Grammar Rules That Aren’t Really Rules

Confession time. I can be a bit of a stickler for grammar when I listen people speak. But sometimes pedantic bastards can be a bit full of themselves and 100% wrong all at once. The only time I really get on someone’s case is when an overzealous pedant comes along calling out others on their grammar, but misspells or misuses a word themselves in the process. If you are going to haughtily bitch at someone about something, you had better get it right yourself. Don’t know what I am talking about? So here are a few grammar rules to avoid throwing in the faces of others. None of these are actually hard and fast rules.

1. Never end a sentence in a preposition – This is one of the most commonly tossed around non-rules. This isn’t actually a rule at all. In many cases it is perfectly fine, and in others it isn’t wrong, but rather the preposition was simply unnecessary. Example: “Where are you at?” The “at” is unnecessary. Where as in the sentence “Which store are you at” it works. Grammar crazed lunatics will tell you it should be “At which store are you” but who the hell talks like that? Honestly.

But it can go both ways. The quote “Not ending a sentence with a preposition is a bit of arrant pedantry up with which I will not put” by people trying to prove this point usually attribute it to Winston Churchill. There is no actual record of him ever saying this. Get your shit straight before being an ass, people.

2. Split Infinitives – A long time ago some crazed grammarians decided that the English language needed to be more like Latin, and made up the rule that you cannot split an infinitive. This has a major flaw. Of course Latin didn’t use split infinitives, because that would mean breaking up a single word into two words. I would go deep into it, but you should really just trust me on this one. This is not a rule, people. Without split infinitives we would never have had the phrase “To boldly go where no man/one has gone before.” Sure, it can be called sloppy and lazy writing, but it is not in fact a “rule”.

3. Never start a sentence with “and” or “but” (conjunctions) – Again, a totally made up and incorrect rule. While I don’t know where this one originated, I can say why it is in such wide circulation. Try teaching a 6 year old why it is ok in some cases, but it isn’t ok to say “And then we went to the store. And then we went to the zoo. And then I saw a lion. And then I had some cotton candy.” It is easier to simply say “never do it” than try to get deeply into it, so teachers just tend to stick to that.

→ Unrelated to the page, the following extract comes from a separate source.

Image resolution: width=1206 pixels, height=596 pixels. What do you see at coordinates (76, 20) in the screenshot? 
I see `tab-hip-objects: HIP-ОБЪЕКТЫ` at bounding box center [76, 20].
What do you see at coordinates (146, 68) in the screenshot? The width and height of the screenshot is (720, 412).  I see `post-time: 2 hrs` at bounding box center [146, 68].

4. “None” should only be used in the singular tense – This one is just flat out wrong. Again, while it can be called lazy because you can use “not one” or “not any” often in it’s place, there is nothing wrong with it being used in the plural sense.

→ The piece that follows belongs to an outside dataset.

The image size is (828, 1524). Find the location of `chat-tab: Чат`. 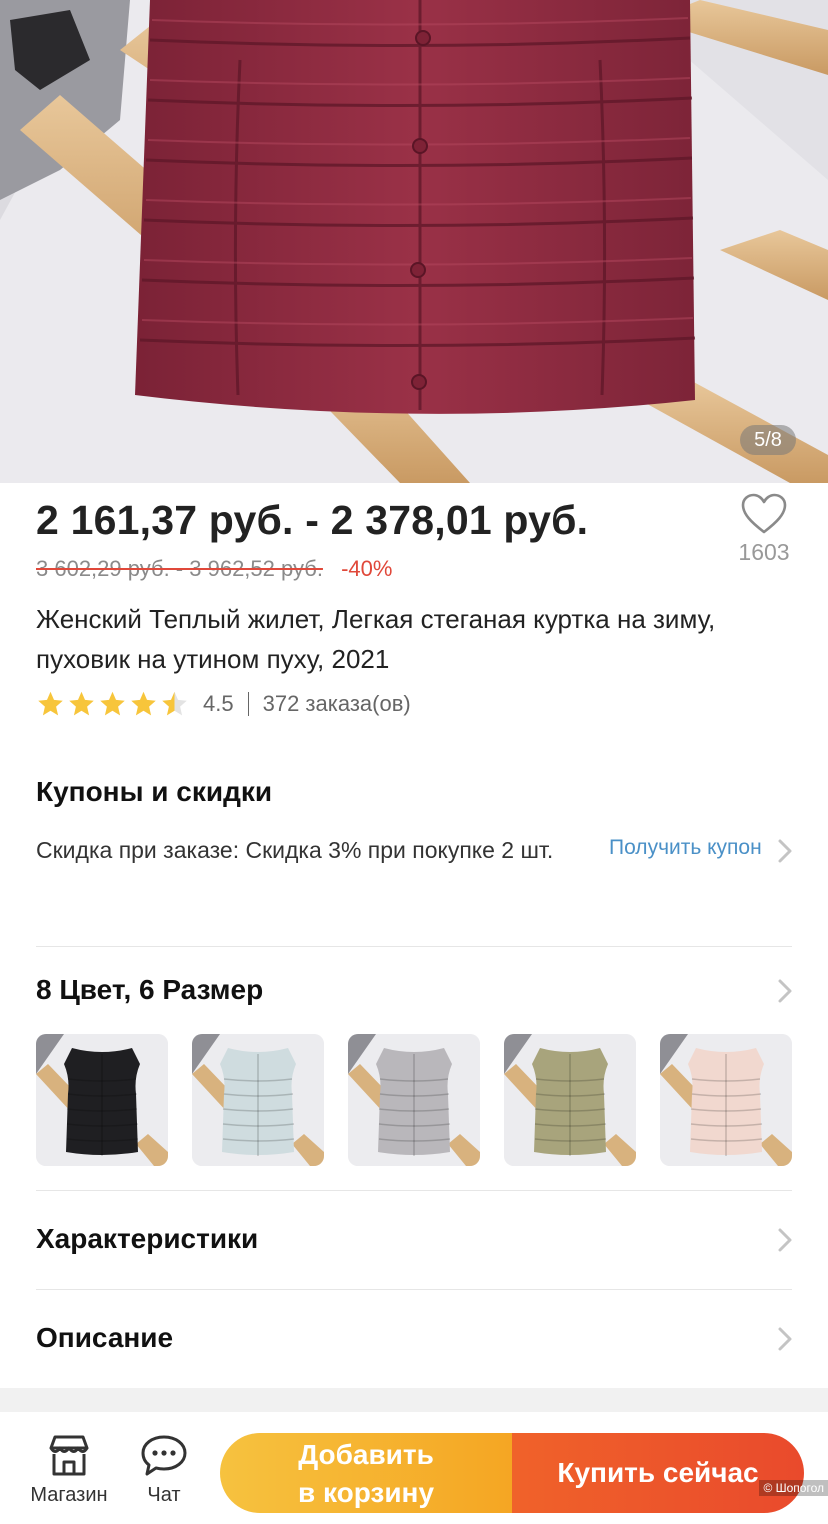

chat-tab: Чат is located at coordinates (164, 1470).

So have fun with language, but in the words of Wil Wheaton… don’t be a dick. Hell, William Shakespeare is one of the most applauded word slingers of the English language, and he just made up words to suit his needs. And for the record, I broke all of these “rules” in my opening paragraph.


4 thoughts on “Grammar Rules That Aren’t Really Rules

  1. I write like I talk, which is pretty decent. And if there had been anything in this forum that was considered horrible grammar on a consistent basis, I would not follow, but I do follow even those with occasional grammar mistakes if it is good material anyway. Sounds like somebody got on your case!

    • Haha! No. Nobody got on my anything. The subject just comes up regularly among my friends. Last night I came across a tweet about grammar, said “Why the hell not” and wrote the post.

  2. I know I’m late on this, but I was laughing about the conjunctions rule because I could relate. I taught first grade for two years, and I pretty much felt hypocritical about everything I told them. Now that they’re fifth graders, I feel like they’re probably thinking: “Ms. Schatz lied to us about everything!”